#### [What you will do]
[a] In the article on women faculty in business schools, which industry does Laurie Brachman name as a more traditionally masculine place she once worked?
[b] Please carry on the article about women faculty in business schools, picking up right after its final sentence.

#### [Passage provided]
___
While female faculty continue to build their space in business schools, other women have had only positive experiences working within the UW System’s business schools.
Laurie Brachman, a senior lecturer in UW-Madison’s marketing department, said her past experiences working in other, more traditionally masculine environments — such as the beer industry — has made her appreciate the equality she is afforded at the School of Business.
“I think work is work here, and if you do a good job, you are recognized and rewarded,” Brachman said. “Academia is a different environment, but also again, there is so much respect for not only the research but teaching here that I think women are on completely equal footing.”
Driving part of the conversation around gender equality in academia is the question of how to attract more female faculty to universities, according to UW-Madison finance faculty associate Elizabeth Hill.
“You can't try to improve methods just by operating via the status quo. You have to go out and find [female faculty],” Hill said. “You have to improve this level of direct contact.”
Both Johnstone-Zehms and Milner mentioned the concept of “critical mass,” or the idea that programs need to reach a minimum number of female staff members before they will be able to hire additional women more easily.
“I think what it is is having an increasing number of women faculty so that new female recruits don't feel like it's going to be an insurmountable obstacle,” Johnstone-Zehms said.
She also noted that the “catch-22” in the situation is business schools need to first obtain this critical mass of female faculty, and that can prove to be difficult when women have to be pioneers in their places of work.
Taking this into account, Johnstone-Zehms said this means she looks for “very, very strong women” when hiring in her department, and these women can’t be afraid of potential adversity.
“I myself have thought very carefully about who it is that we are hiring and whether they are strong enough emotionally, psychologically, interpersonally to fight the fight that they're going to have to fight in the school of business,” Johnstone-Zehms said. “In other words, the school of business is not a place for the faint of heart. You're going to have to be very strong to survive and thrive.”
___
#### [Study material]
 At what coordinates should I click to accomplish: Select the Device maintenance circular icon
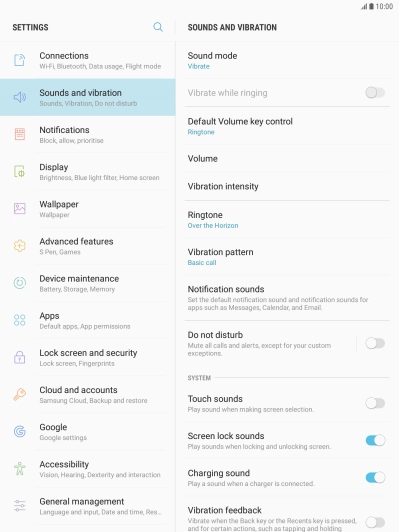click(x=20, y=283)
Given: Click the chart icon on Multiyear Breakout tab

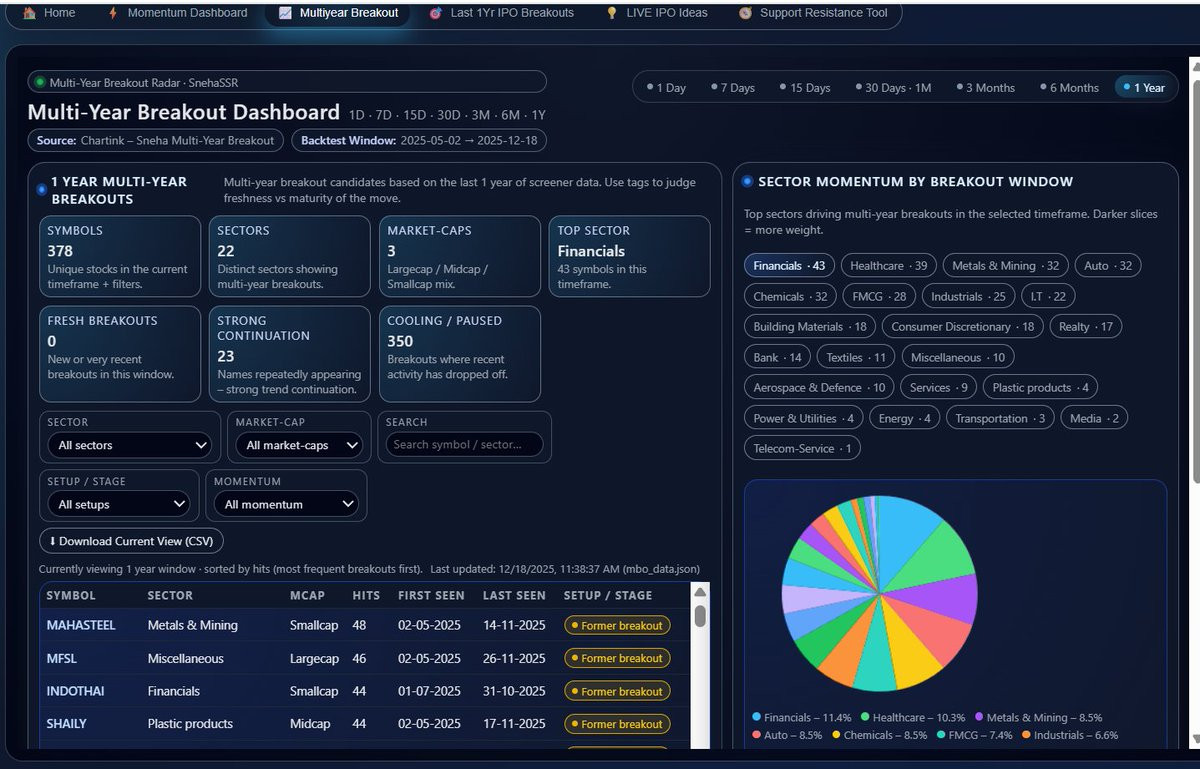Looking at the screenshot, I should (285, 13).
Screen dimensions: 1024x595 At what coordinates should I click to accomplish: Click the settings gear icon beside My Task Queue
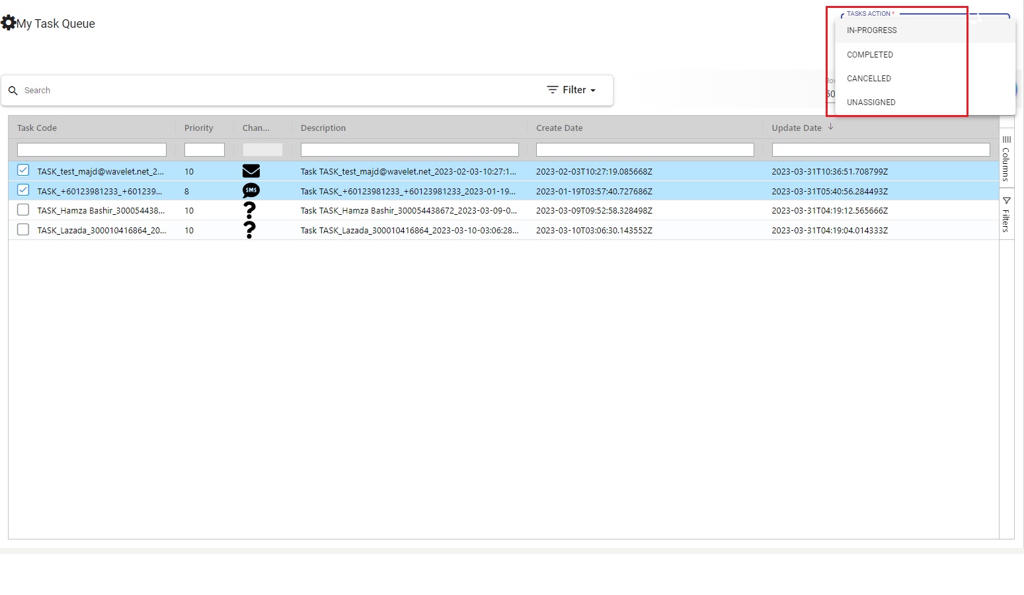pos(8,23)
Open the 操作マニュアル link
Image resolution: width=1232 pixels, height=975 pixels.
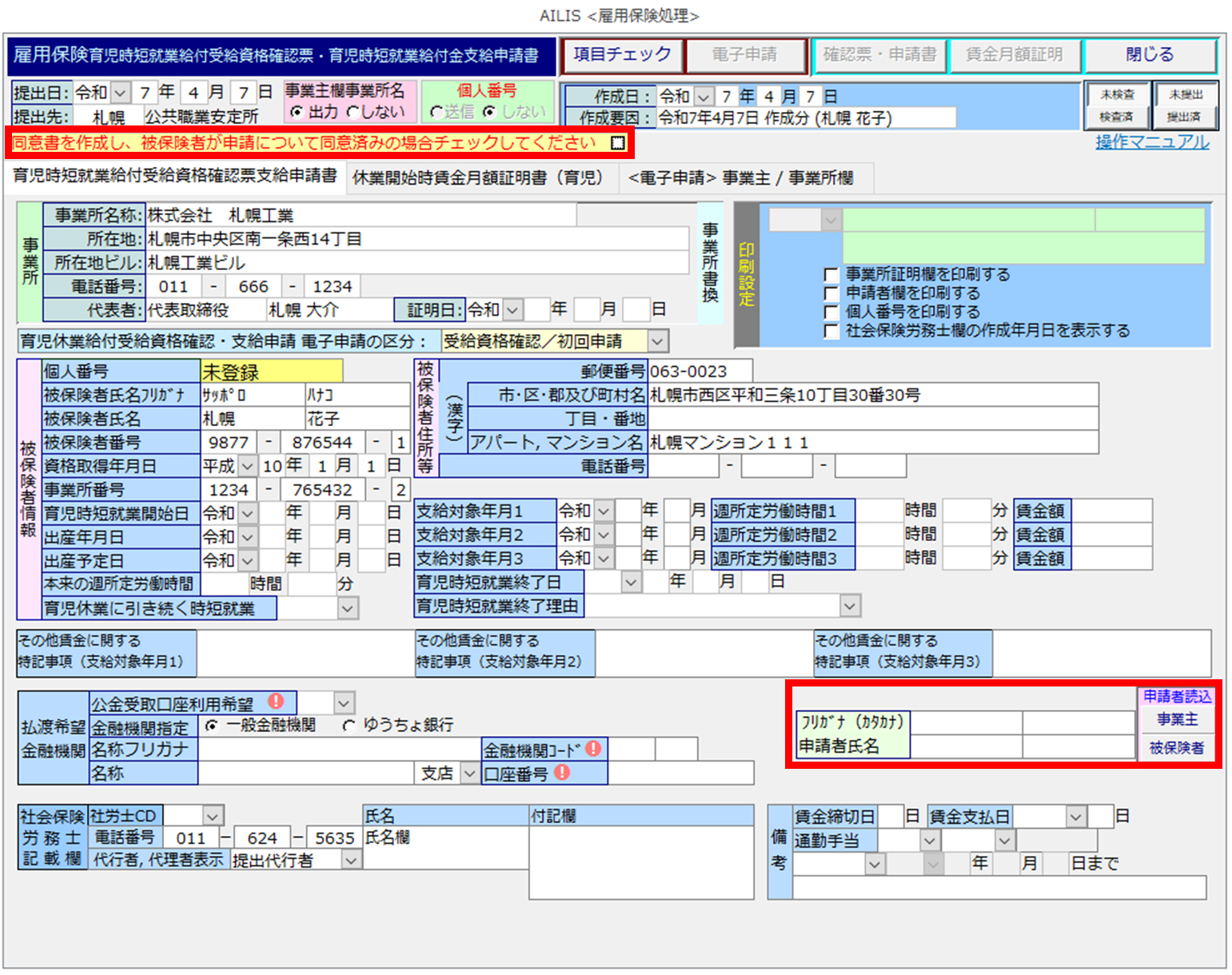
___
#### [Expected results]
[a] The beer industry.

[b]
In addition to these challenges, women pursuing any career in business, not just academia, will face issues such as balancing family and career, an overwhelmingly male workforce and gender stereotypes, according to Milner.
“It's very hard for women to make it anywhere,” Milner said. “It's a matter of still who controls the standard, and I think males still control the standard of work.”
Brachman spoke about advising some of her female students about the idea of learning to market themselves and what she called “the fatal ‘I’m sorry,’” an unnecessary apology women in the workplace use too often that casts them in a negative light.
“I think women tend to have a higher level of self-criticism than men do, and they don't feel comfortable talking about their achievements, and even for things like asking for raises or asking for the promotion,” Brachman said. “I think that that's something that can be taken advantage of and reinforced in the workplace.”
However, Johnstone-Zehms, Milner, Boland and Brachman each mentioned improvement in the environment for women over the course of their careers, regardless of their personal experiences.
Milner said she believes trends of increased gender equality will keep progressing.
“I'm optimistic; I'm very optimistic,” Milner said. “I think the next generation is going to change some expectations about work behavior.”